Red letter day for Sliema as Townsquare set for approval

The 100-metre development was reduced by 37m after a 2018 decision by the environment and planning review tribunal to revoke the original permit

A PricewaterhouseCoopers study says the project remains viable thanks to the average 200sq.m internal area of the 159 apartments
A PricewaterhouseCoopers study says the project remains viable thanks to the average 200sq.m internal area of the 159 apartments

The Gasan group’s downscaled, 28-storey high-rise in Sliema is set to be approved on Thursday by the Planning Authority’s board.

The 100-metre development was reduced by 37m when the original 38-storey tower was downscaled following a surprise decision by the environment and planning review tribunal to revoke the original permit last year.

The updated proposal will still include 159 apartments as in the original permit, but with a reduction of 638sq.m of office space and 270sq.m of retail space, and an increase of 307sq.m for a gym, health club and spa.

A PricewaterhouseCoopers study says the project remains viable thanks to the average 200sq.m internal area of the 159 apartments.

The PA’s case officer acknowledged that the tall building would inevitably result in visual interference. “It is difficult to mitigate the effects of the proposal on the visual amenity to any greater extent than the measures already incorporated into the design of the proposal.”

Even the Environment and Resources Authority has not objected to the proposal, despite reservations on the visual impact when seen from the Sliema and Gzira waterfronts, Valletta and Bighi.

The height was reduced to address the EPRT’s concerns on the previous design’s visual impact from the Three Cities.

The permission is subject to a €266,314 planning gain paid into the PA’s planning fund for environmental improvement projects in Sliema.

The Townsquare saga

The Townsquare high-rise will be built on the former Union Club site near the scheduled Villa Drago, which will be restored.

The plan dates back to 2005 with an application for a shopping hall, car park and residential units. In 2007, the Gasan Group proposed a 32-storey tower with a public square and a number of smaller blocks. In 2010, the height of the tower was slashed to 23 storeys, with a new 15-storey tower.

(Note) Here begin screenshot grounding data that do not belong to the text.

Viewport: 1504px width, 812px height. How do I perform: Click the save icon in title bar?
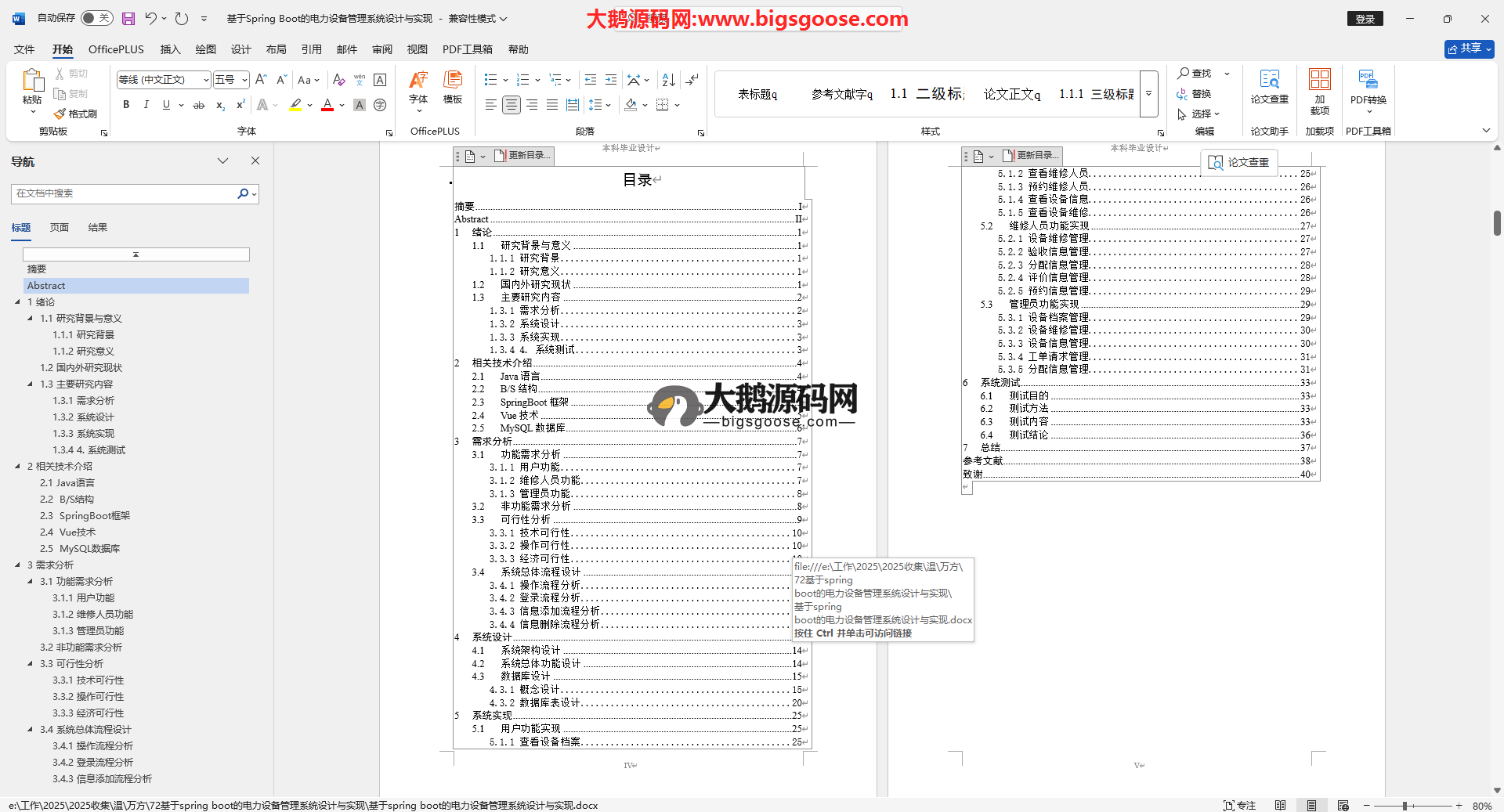point(128,18)
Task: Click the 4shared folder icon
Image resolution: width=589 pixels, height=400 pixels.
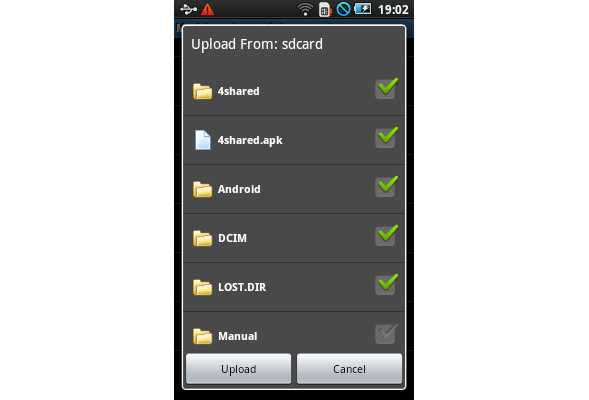Action: (x=202, y=91)
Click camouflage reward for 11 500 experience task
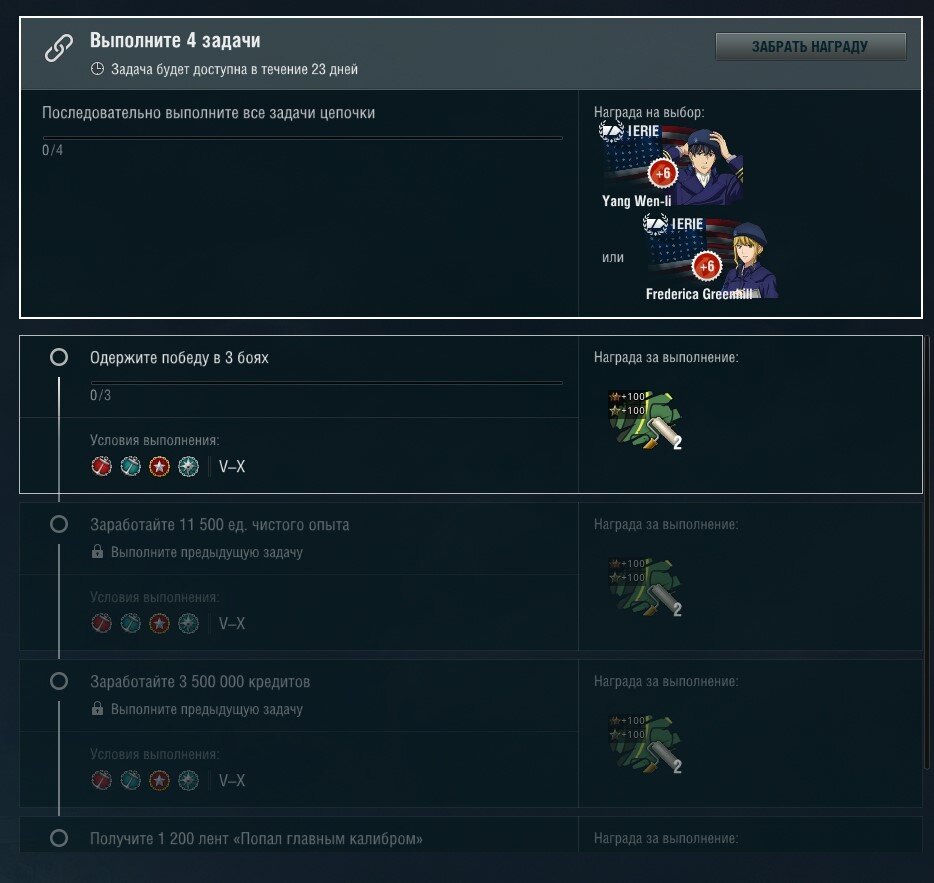934x883 pixels. tap(645, 587)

With the approval of new high-rise rules in 2014, new plans were presented for a 38-storey tower, met with a storm of objections by residents, NGOs and the Sliema local council.

The PA board narrowly approved the project in 2016 by seven votes to six, in a controversial meeting during which ERA chairman Victor Axiak, who opposed the project as proposed, had been indisposed. PA board chairman Vince Cassar described the project as an exaggerated high-rise.

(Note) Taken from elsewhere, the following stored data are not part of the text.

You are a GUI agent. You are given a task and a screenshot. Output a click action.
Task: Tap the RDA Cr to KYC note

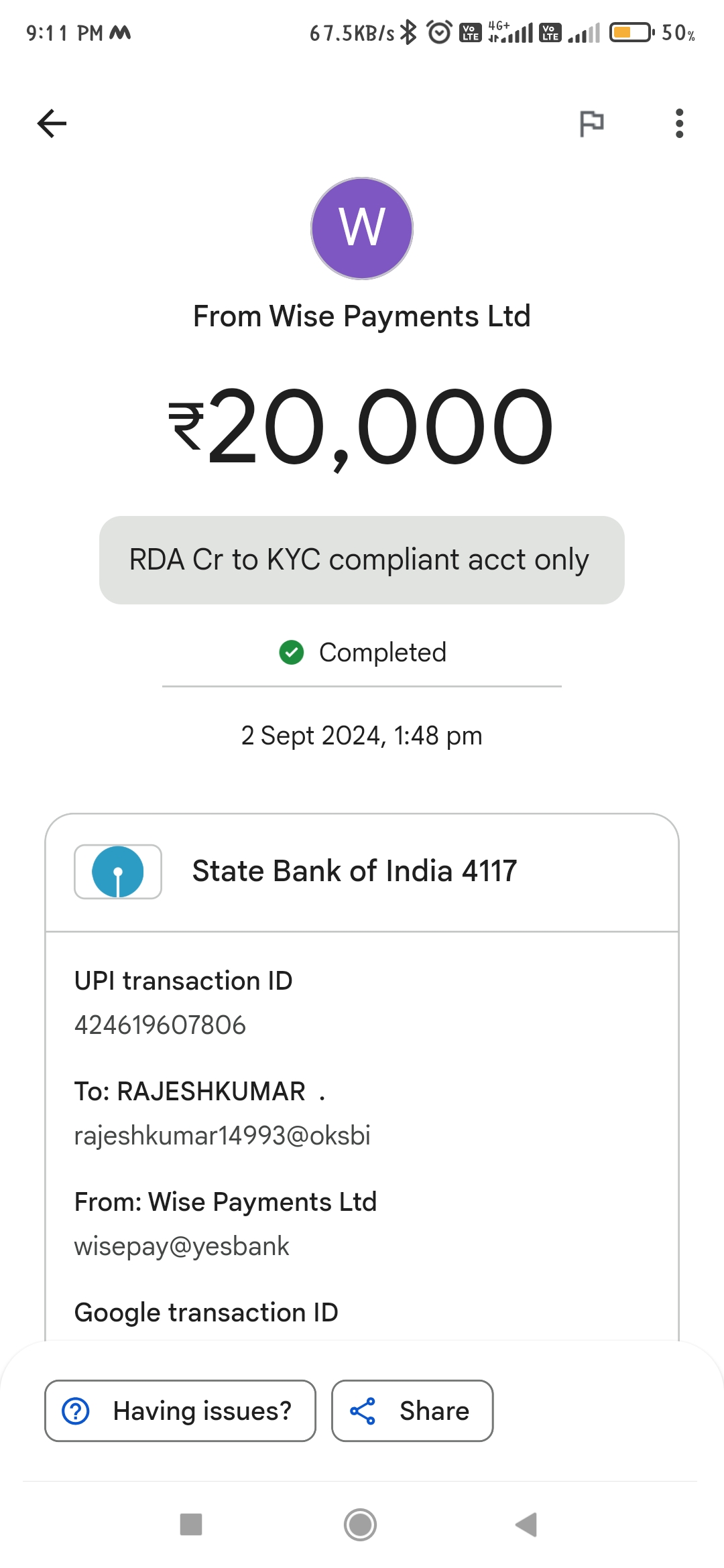tap(362, 560)
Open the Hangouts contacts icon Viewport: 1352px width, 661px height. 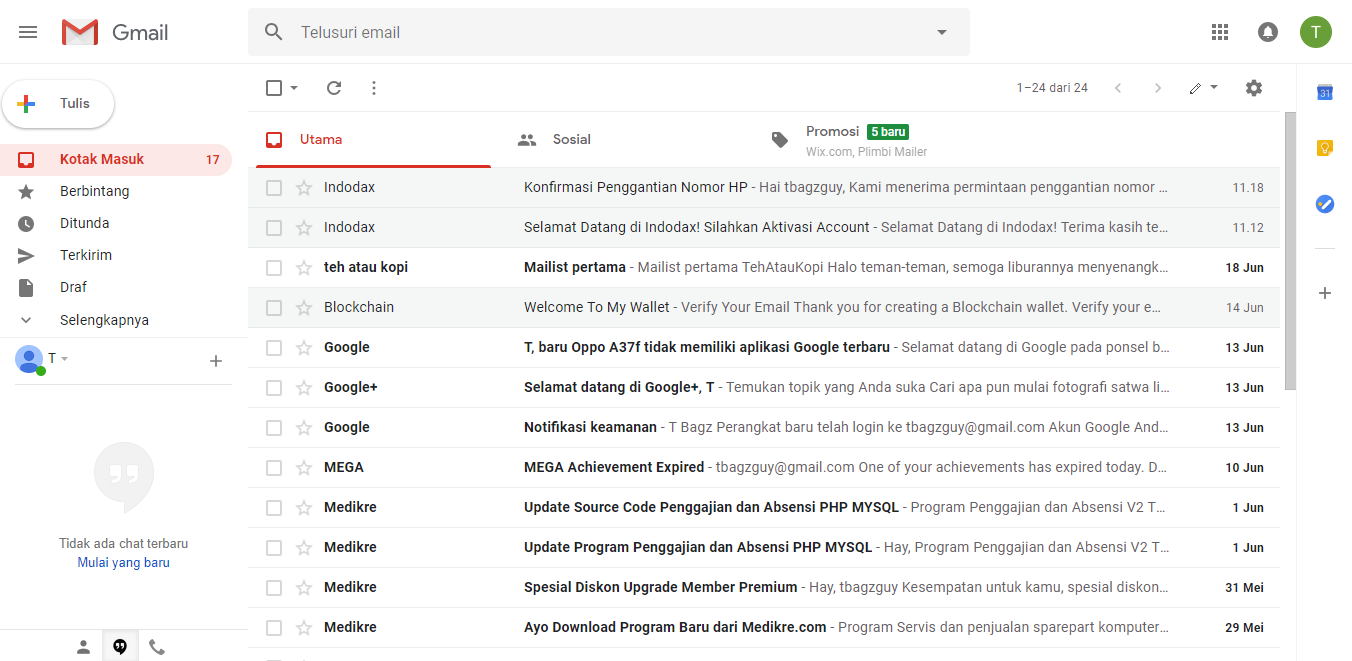click(83, 646)

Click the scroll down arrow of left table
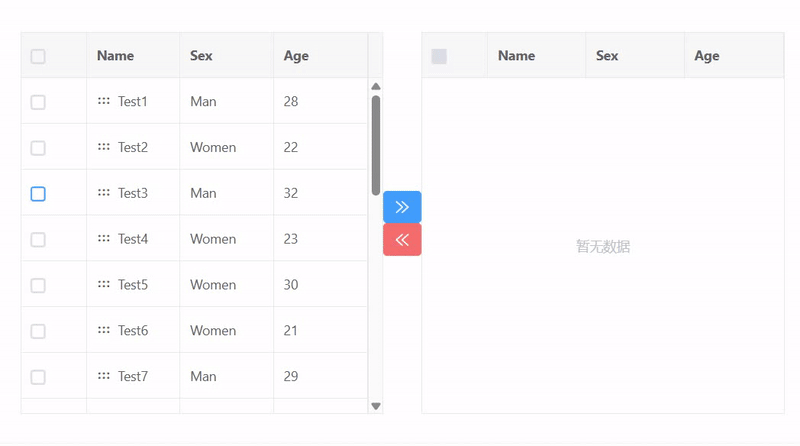376,406
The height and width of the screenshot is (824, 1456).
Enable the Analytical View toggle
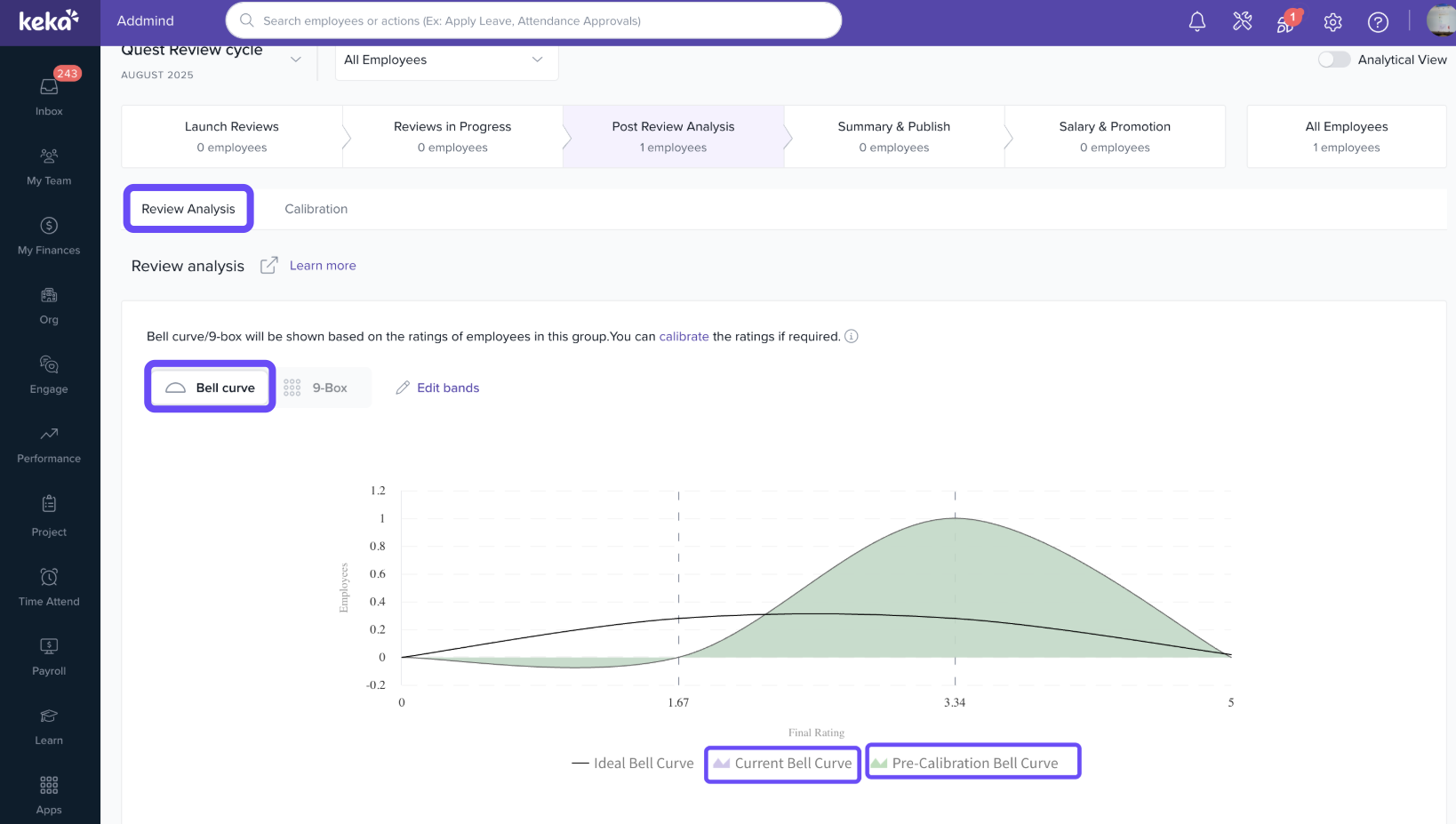[1333, 60]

A scientific survey of 450 Sliema residents, held as part of project’s Social Impact Assessment, showed 61% were still opposed to the downscaled project. These included 50.3% who “completely disagree” and 10.2% who “disagree” with the project. Only 17.4% said they agree or completely agree with the project while 22% were undecided.

The study found Sliema residents were mainly concerned by the traffic, air pollution, parking and noise pollution generated by the project. To a lesser extent, they also expressed concern about the impact on the cost of living, local culture, local character and aesthetics.

The SIA includes a list of mitigation measures to address social issues that were brought up by the interviewees, which included discounts on parking rates to immediate neighbours and the use of Villa Drago and the Piazza for community events.

The PA’s planning directorate is now recommending clearance from the consultant who carried out the SIA, to verify that the mitigation measures will be in place before the start of operations on site.